Curlers Walker and Muyres will focus exclusively on mixed doubles for the next quad

Scratch two big names off the board from the curling free agent frenzy. Laura Walker and Kirk Muyres will be “fully focused” on the mixed doubles discipline over the next quadrennial as they aim to represent Canada at the 2026 Milan Olympics.

Scratch two big names off the board from the curling free agent frenzy.

Laura Walker and Kirk Muyres will be “fully focused” on the mixed doubles discipline over the next quadrennial as they aim to represent Canada at the 2026 Milan Olympics.

“Ultimately, I had a hard time getting excited about anything other than mixed doubles with Kirk,” Walker said. “When he decided to take the same path, he felt good.”

Walker’s four-man squad announced last week that the players would part ways next season. Muyres, who plays second to Matt Dunstone, was in a similar position after his side announced this campaign would be his last.

“We always had fun and we always joked, ‘Why don’t we just play this? ‘” Walker said of mixed doubles. “Every time we go out, we have so much fun, and we finally pulled the plug.”

Walker and Muyres were both national team championship regulars, but neither player reached the top step of the podium.

However, they won a Canadian title in the 2018 mixed doubles qualifiers and won world bronze later that year. Walker and Muyres also won national silver in the discipline in 2016 and added bronze in 2019.

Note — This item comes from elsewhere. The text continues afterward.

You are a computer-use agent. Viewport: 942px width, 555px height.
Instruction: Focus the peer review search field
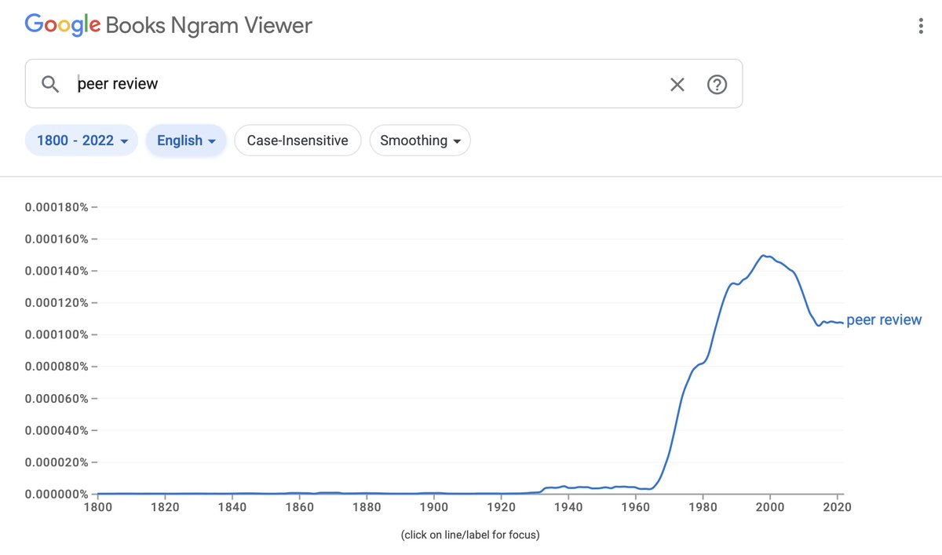point(353,84)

“We have noticed a transition in mixed play over the past two years and a need for increased focus and commitment if we are to be the best in the world,” Muyres said in a statement.

“We are thrilled to now be able to make a commitment to work to be the best we can in mixed doubles and help Canada win on the world stage.”

Canada did not make the podium at last year’s world championship and missed the playoffs completely at the recent Beijing Olympics.

Walker and Muyres are ranked 11th in Canada.

“To be honest, it’s a little scary to make a commitment like this,” Walker said. “There’s still not that much money in the mixed doubles game. There’s not that much support and exposure.

“I think maybe we’re hoping to be part of a change in that regard. I think we’re pretty happy with where we’ve ended up.”


Spain will replace Russia’s entry into the World Mixed Doubles Curling Championship next month.

The World Curling Federation Board of Directors recently withdrew registrations from the Russian Curling Federation for the remainder of the season.

China has also withdrawn from the April 23-30 qualifiers in Geneva due to ongoing travel restrictions related to COVID-19, the WCF said in a statement on Wednesday.

Like Spain, Denmark were given the green light to fill the vacancy as the previously unqualified top-ranked team.

Scotland will replace Russia in women’s competition at the World Junior Curling Championships May 15-22 in Jonkoping, Sweden. South Korea will be the alternate team in the men’s draw.


The hosts of the ‘Inside Curling’ podcast have apologized for comments suggesting Brier champion Brad Gushue was trying to ‘convince’ Curling Canada to change its residency rule to benefit his team.

“It turned out to be a bit incorrect in that I seemed to suggest that it was Brad trying to do this just for himself,” co-host Warren Hansen said in the episode. from this week. “And no, he’s trying to change it for the whole sport of curling and I think most of the best players in the game are.

“So if that came out incorrectly, we apologize, but that wasn’t what we meant.”

On last Friday’s episode, Hansen and co-host Kevin Martin mentioned Team Gushue’s addition of EJ Harnden as a replacement and Brett Gallant’s second plan to leave the team at the end of the season. season.

Martin said the team were trying to reclaim Harnden as second, but the federation’s residency rule limiting teams to one imported player was a problem.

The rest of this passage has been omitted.